On Sep. 30, King County Elections formally certified a petition seeking to recall Seattle City Councilmember Kshama Sawant. The recall election has been scheduled for Dec. 7 and will decide whether Sawant remains in office. According to state law, an election must be held within 45 to 90 days after a petition is certified.
The petition to recall Sawant accuses her of various offenses, including misusing resources of the city to promote a “Tax Amazon” ballot initiative. In June last year, Sawant let Black Lives Matter (BLM) protestors into Seattle City Hall when the building was closed due to COVID-19.
By organizing a march to the home of Mayor Jenny Durkan, she also breached the state’s confidential program, according to the petition. Durkan’s residence is not widely known due to security reasons since she had previously served as a federal attorney. However, the court acquitted Sawant of threatening physical harm to Durkan.
Speaking to The Epoch Times, Kendall Hodson, chief of staff for King County Elections, said that “there’s a sufficient number of signatures” to certify the recall petition.
A minimum of 10,687 signatures were required from registered voters of Seattle’s District 3 to approve the recall election. According to the county, the petition had garnered over 16,000 signatures by early September, from which over 11,000 were accepted through a verification process.

§ **Task instructions**
Continue the text on the Sawant recall petition from the point where it ends. The material that follows has no connection to the text about the Sawant recall petition.

Collected data entries:
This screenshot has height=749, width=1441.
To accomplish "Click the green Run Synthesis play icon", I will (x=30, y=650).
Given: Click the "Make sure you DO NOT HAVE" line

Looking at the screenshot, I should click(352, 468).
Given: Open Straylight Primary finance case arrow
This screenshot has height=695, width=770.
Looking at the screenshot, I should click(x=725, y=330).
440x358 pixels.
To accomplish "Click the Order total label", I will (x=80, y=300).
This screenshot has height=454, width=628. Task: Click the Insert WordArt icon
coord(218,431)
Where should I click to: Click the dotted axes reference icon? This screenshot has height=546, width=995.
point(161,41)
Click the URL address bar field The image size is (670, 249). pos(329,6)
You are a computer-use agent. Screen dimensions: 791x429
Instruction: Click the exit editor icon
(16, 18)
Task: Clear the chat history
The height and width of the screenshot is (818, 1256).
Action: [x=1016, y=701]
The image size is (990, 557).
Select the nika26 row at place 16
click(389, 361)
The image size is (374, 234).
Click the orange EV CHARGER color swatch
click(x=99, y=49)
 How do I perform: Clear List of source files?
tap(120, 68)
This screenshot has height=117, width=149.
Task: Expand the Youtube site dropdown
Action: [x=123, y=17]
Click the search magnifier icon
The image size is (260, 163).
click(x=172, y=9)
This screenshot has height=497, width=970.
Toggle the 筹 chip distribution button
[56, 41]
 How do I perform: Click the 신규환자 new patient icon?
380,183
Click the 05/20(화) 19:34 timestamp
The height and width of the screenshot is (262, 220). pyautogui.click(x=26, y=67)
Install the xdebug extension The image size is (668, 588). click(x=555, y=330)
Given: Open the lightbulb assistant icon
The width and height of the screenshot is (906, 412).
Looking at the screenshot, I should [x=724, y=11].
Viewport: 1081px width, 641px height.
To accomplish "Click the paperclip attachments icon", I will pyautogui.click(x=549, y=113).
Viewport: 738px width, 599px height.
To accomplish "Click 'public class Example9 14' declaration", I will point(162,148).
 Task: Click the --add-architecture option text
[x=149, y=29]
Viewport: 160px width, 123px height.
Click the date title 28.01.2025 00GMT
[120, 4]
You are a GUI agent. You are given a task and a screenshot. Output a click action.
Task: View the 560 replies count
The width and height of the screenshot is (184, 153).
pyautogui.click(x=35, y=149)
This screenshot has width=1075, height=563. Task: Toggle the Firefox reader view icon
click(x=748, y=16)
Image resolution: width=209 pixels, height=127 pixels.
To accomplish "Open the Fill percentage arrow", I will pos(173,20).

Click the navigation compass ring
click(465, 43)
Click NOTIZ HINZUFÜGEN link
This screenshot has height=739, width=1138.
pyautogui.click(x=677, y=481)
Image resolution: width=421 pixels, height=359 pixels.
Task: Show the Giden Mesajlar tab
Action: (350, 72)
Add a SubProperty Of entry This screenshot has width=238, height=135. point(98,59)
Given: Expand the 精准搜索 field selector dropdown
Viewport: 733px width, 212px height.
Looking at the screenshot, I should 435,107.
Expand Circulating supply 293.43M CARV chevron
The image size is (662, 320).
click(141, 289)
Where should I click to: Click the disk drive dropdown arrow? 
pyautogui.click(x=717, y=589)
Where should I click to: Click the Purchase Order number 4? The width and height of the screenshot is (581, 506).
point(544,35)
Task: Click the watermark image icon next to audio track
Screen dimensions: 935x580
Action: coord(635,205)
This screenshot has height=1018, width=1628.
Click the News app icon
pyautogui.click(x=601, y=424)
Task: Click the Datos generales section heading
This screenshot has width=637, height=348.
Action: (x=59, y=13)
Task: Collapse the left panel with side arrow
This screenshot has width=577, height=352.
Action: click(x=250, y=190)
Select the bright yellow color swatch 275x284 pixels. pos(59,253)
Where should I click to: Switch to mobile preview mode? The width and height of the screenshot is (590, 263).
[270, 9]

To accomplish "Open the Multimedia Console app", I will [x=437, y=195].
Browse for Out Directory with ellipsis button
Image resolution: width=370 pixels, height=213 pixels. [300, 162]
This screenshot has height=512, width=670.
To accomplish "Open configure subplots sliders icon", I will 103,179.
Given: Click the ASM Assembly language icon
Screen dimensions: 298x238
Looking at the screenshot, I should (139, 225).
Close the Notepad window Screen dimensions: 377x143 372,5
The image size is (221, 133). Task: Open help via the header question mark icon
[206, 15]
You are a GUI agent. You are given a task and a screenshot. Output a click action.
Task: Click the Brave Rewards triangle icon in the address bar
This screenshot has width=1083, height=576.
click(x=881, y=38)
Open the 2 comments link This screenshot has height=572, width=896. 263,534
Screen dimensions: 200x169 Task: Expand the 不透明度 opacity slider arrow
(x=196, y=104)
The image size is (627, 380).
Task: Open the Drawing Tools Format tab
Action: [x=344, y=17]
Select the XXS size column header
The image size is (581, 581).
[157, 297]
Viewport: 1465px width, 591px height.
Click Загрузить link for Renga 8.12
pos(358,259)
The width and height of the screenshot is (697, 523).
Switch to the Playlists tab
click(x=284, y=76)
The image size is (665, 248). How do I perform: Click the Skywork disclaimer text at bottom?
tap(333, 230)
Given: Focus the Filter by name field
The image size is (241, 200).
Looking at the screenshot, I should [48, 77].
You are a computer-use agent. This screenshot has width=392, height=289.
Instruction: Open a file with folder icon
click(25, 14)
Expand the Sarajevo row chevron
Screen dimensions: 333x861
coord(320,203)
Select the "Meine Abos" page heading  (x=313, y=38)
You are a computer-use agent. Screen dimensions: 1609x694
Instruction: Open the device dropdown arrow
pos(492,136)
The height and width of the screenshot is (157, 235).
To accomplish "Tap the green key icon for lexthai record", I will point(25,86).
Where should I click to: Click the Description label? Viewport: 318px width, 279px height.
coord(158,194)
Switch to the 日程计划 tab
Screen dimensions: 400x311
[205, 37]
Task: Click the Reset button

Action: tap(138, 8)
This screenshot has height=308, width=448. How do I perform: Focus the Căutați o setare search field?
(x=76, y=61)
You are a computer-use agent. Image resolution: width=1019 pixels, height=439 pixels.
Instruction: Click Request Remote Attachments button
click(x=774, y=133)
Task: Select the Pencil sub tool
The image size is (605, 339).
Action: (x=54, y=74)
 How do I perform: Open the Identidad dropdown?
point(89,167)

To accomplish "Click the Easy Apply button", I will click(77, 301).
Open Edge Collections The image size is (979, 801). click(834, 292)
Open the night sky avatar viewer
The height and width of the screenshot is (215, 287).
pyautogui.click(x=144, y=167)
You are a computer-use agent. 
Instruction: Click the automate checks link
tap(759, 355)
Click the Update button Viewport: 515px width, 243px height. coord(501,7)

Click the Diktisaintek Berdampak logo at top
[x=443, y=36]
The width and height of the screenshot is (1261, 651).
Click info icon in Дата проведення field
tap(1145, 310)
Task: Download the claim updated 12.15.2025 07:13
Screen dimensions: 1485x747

§ **Reply**
Ballots for the Dec. 7 election will be mailed to voters on Nov. 17. The ballots will describe the accusations against Sawant and her replies to these charges. Voters will have to choose either “yes” or “no.”
According to the Washington State’s Constitution, an official can be recalled if he or she “has committed some act or acts of malfeasance or misfeasance while in office, or who has violated their oath of office.”
Supporters of Sawant criticized the recall campaign for delaying its submission of signatures to deliberately miss the polls scheduled on Nov. 2 which include races for the post of mayor and other positions. They claim that the delay tactic is aimed at lowering the turnout of people who might vote in Sawant’s favor.
Recall campaign staff have dismissed the accusations.
“A number of factors influenced our decision to set the recall election on December 7. With both the November General and February Special elections being outside of the realm of possibility, we looked at dates that would reduce overlap between elections for our voters and sought to avoid the busy December holiday season as much as possible,” Julie Wise, King County Director of Elections, said in a statement.
Wise added that there is “no perfect date” to schedule an election and that they hope voters will show up at the Dec. 7 recall effort just like all other elections.
Sawant, the only elected member of the Socialist Alternative party, has been in office since 2013 and has been reelected twice. If the recall campaign succeeds and Sawant is removed from office, the Seattle City Council will choose a replacement until the next poll.